═══ TEXT SHOWN

Tracking Data Issues: what's the current state of the art?

Has anyone worked any more on the topic discussed in the blog post Tracking Issues with Data the Simple Way by @rufuspollock in the case where data is not hosted on GitHub?

I’d be particularly interested to hear about approaches successfully adopted for public sector open data portals. This article suggests that it is still an important challenge:

These advances aside, Kaehny said the “big criticism” he has left for the city’s progress report revolves around what it doesn’t include: any mention of how the department plans to address issues with the quality of some data sets.

From “inconsistent geospatial data” to “bad metadata” to erroneous data duplication, Kaehny sees issues that the city could address if it had a better process for accepting feedback from the public and reacting to those comments.

3 Likes

Hi there @ewan_klein

Yes, we have done lots of work on Data Quality, mostly via our Frictionless Data specifications and related tools.

══════
═══ ROWS

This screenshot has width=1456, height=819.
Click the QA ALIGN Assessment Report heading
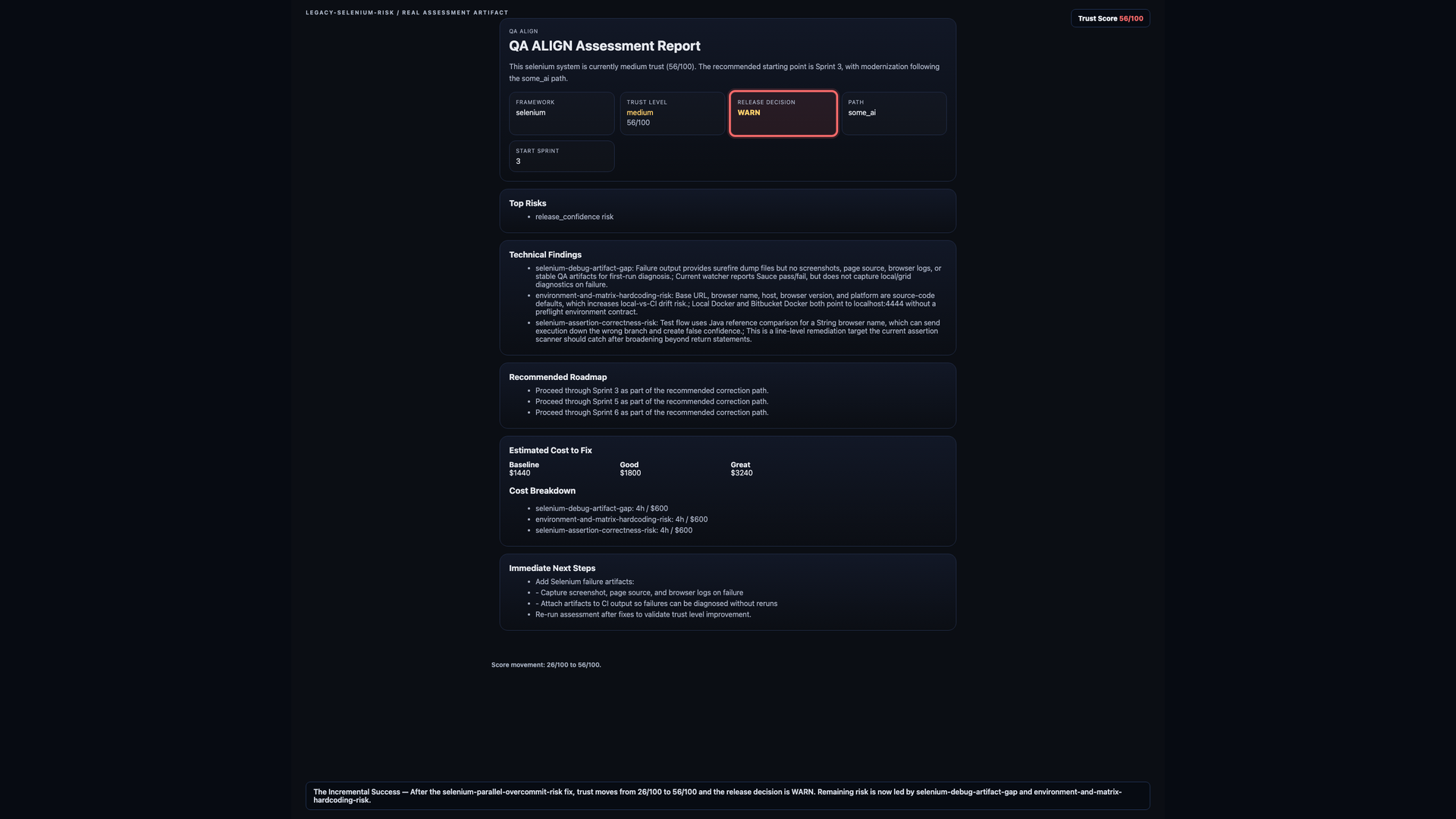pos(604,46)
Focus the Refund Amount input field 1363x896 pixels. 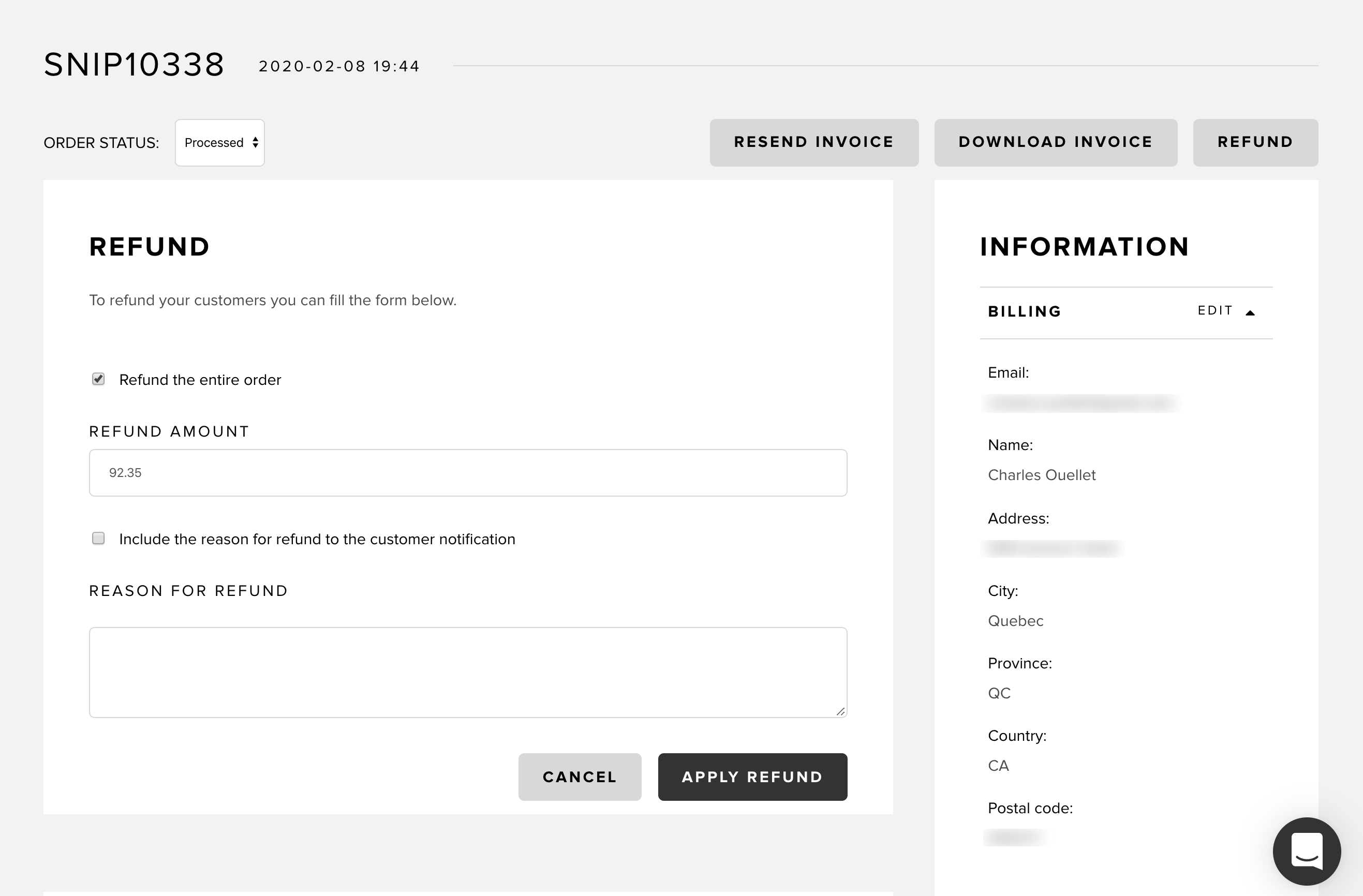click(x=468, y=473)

══════
═══ ROWS

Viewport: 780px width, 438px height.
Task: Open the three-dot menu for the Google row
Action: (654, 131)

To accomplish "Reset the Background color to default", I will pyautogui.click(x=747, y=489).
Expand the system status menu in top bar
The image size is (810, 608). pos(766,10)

══════

* TASK STATEMENT *
Write out the passage of the data-issues thread above from "These advances aside, Kaehny" to "some data sets.", word for word.

* IN RESPONSE *
These advances aside, Kaehny said the “big criticism” he has left for the city’s progress report revolves around what it doesn’t include: any mention of how the department plans to address issues with the quality of some data sets.